◆ **Task**
Print the rows from the line containing "The width and height of the screenshot is (958, 626)." through the line containing "click(x=1215, y=897)", both ends included, reproducing each line verbatim and nothing else.

◆ **Dataset content**
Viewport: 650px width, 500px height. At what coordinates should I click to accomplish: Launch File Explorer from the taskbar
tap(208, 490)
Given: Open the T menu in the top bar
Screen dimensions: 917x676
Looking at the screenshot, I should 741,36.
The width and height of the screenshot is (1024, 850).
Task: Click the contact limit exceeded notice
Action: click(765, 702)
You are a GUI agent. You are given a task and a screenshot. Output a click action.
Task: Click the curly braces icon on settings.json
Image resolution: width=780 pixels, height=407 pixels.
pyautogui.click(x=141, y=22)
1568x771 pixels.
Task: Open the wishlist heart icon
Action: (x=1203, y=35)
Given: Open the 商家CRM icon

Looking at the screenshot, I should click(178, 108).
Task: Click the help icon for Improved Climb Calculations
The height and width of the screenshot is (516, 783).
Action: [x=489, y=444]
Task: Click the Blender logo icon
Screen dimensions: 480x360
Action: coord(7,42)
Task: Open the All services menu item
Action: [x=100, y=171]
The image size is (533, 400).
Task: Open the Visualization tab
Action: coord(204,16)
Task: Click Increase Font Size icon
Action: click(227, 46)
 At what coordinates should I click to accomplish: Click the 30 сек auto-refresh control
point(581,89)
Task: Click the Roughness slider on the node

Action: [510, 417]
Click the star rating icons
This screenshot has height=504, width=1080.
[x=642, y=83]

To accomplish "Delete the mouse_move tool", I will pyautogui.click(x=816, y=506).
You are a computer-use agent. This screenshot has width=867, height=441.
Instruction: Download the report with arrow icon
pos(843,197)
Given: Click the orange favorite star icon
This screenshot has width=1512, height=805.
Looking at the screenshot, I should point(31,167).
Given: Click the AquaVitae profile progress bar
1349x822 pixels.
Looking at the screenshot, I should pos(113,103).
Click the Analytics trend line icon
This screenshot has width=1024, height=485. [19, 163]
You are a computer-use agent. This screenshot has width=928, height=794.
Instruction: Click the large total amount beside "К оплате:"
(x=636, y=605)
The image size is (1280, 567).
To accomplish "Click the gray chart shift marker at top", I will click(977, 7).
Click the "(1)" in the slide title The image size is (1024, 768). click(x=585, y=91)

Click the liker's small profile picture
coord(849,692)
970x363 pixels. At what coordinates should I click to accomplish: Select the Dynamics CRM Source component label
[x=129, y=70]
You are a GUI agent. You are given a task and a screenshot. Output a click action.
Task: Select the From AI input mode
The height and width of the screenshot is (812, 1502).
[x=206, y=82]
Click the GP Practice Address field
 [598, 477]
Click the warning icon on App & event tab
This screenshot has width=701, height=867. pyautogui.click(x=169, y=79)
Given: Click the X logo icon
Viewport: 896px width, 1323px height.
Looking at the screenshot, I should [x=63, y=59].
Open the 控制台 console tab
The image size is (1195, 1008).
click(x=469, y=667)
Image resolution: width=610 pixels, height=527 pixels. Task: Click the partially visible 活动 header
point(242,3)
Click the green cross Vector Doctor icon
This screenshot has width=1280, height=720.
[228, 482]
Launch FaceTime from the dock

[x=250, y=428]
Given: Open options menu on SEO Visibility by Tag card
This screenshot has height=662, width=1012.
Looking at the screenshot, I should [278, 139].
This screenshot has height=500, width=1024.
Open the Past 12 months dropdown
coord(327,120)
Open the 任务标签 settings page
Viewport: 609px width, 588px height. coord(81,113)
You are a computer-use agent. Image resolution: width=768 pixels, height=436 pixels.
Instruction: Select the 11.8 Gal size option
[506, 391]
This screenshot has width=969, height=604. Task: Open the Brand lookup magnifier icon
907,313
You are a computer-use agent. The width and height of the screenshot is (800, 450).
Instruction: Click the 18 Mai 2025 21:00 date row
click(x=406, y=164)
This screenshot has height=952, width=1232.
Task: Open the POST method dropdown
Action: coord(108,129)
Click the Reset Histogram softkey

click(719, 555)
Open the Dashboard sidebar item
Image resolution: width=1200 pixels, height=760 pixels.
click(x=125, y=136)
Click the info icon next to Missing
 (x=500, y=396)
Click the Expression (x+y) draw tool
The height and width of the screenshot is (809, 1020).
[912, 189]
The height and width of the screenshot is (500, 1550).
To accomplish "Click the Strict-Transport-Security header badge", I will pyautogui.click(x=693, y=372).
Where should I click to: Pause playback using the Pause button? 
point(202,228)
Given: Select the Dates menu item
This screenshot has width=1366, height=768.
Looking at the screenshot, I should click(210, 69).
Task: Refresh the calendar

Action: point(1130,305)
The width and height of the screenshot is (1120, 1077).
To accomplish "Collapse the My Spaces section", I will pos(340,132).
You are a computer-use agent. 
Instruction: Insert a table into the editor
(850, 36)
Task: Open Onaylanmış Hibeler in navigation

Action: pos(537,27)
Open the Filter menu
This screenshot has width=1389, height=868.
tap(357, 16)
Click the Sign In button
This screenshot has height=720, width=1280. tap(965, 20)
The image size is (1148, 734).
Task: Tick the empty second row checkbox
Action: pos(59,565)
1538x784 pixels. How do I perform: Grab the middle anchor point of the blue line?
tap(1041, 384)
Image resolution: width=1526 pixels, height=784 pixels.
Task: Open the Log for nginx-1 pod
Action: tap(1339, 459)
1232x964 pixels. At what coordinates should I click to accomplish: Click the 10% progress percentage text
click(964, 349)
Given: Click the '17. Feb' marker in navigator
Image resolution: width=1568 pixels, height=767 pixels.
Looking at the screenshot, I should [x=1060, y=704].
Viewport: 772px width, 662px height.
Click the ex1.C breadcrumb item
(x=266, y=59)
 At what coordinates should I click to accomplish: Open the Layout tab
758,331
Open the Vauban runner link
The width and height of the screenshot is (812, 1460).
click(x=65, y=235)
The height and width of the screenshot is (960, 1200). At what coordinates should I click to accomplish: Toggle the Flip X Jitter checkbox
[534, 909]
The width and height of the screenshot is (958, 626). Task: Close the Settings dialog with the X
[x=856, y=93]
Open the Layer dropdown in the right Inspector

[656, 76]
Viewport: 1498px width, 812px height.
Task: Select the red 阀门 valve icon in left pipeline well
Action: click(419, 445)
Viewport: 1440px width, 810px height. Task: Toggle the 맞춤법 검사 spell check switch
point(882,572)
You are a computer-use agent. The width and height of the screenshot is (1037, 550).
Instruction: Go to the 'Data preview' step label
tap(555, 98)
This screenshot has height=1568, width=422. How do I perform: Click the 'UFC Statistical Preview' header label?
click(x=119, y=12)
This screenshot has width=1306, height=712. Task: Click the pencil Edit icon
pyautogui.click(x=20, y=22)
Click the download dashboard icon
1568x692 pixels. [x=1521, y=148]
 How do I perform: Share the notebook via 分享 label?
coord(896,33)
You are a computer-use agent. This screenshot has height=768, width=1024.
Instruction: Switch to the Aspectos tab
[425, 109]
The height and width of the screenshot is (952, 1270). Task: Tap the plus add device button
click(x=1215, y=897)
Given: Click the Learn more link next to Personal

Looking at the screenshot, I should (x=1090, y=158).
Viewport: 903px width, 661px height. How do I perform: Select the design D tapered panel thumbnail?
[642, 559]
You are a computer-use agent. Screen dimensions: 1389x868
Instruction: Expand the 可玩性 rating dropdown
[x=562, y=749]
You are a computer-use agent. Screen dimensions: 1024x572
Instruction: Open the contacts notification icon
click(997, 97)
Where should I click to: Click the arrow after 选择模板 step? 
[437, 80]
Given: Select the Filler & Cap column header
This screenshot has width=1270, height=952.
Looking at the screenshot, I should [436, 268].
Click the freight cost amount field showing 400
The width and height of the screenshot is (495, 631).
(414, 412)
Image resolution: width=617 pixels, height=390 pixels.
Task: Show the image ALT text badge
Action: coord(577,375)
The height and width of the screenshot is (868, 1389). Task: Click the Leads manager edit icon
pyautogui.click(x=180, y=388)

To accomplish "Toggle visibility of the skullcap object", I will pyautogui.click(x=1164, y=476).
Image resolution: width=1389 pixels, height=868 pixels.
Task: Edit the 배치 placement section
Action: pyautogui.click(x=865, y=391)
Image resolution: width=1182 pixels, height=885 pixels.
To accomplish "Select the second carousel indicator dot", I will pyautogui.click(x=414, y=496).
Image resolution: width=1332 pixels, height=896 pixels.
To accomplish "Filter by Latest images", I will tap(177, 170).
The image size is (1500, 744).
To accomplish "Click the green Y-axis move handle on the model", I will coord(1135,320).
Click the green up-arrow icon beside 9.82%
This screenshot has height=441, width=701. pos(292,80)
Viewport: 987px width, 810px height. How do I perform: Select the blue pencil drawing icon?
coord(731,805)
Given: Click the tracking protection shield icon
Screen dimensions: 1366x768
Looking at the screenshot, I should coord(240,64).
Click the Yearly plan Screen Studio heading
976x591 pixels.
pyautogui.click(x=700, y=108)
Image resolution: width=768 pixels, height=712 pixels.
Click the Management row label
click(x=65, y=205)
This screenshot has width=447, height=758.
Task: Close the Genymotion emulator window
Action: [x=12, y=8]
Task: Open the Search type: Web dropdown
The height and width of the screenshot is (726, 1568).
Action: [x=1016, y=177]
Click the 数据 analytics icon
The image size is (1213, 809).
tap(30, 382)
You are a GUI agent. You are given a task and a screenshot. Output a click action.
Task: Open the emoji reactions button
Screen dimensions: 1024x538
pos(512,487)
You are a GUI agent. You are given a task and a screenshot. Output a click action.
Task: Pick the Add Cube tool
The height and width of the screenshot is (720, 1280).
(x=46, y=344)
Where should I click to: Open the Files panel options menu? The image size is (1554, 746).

◆ **Task output**
The width and height of the screenshot is (958, 626). Task: Close the Settings dialog with the X
[x=856, y=93]
Open the Layer dropdown in the right Inspector

[656, 76]
Viewport: 1498px width, 812px height.
Task: Select the red 阀门 valve icon in left pipeline well
Action: click(419, 445)
Viewport: 1440px width, 810px height. Task: Toggle the 맞춤법 검사 spell check switch
point(882,572)
You are a computer-use agent. The width and height of the screenshot is (1037, 550).
Instruction: Go to the 'Data preview' step label
tap(555, 98)
This screenshot has height=1568, width=422. How do I perform: Click the 'UFC Statistical Preview' header label?
click(x=119, y=12)
This screenshot has width=1306, height=712. Task: Click the pencil Edit icon
pyautogui.click(x=20, y=22)
Click the download dashboard icon
1568x692 pixels. [x=1521, y=148]
 How do I perform: Share the notebook via 分享 label?
coord(896,33)
You are a computer-use agent. This screenshot has height=768, width=1024.
Instruction: Switch to the Aspectos tab
[425, 109]
The height and width of the screenshot is (952, 1270). Task: Tap the plus add device button
click(x=1215, y=897)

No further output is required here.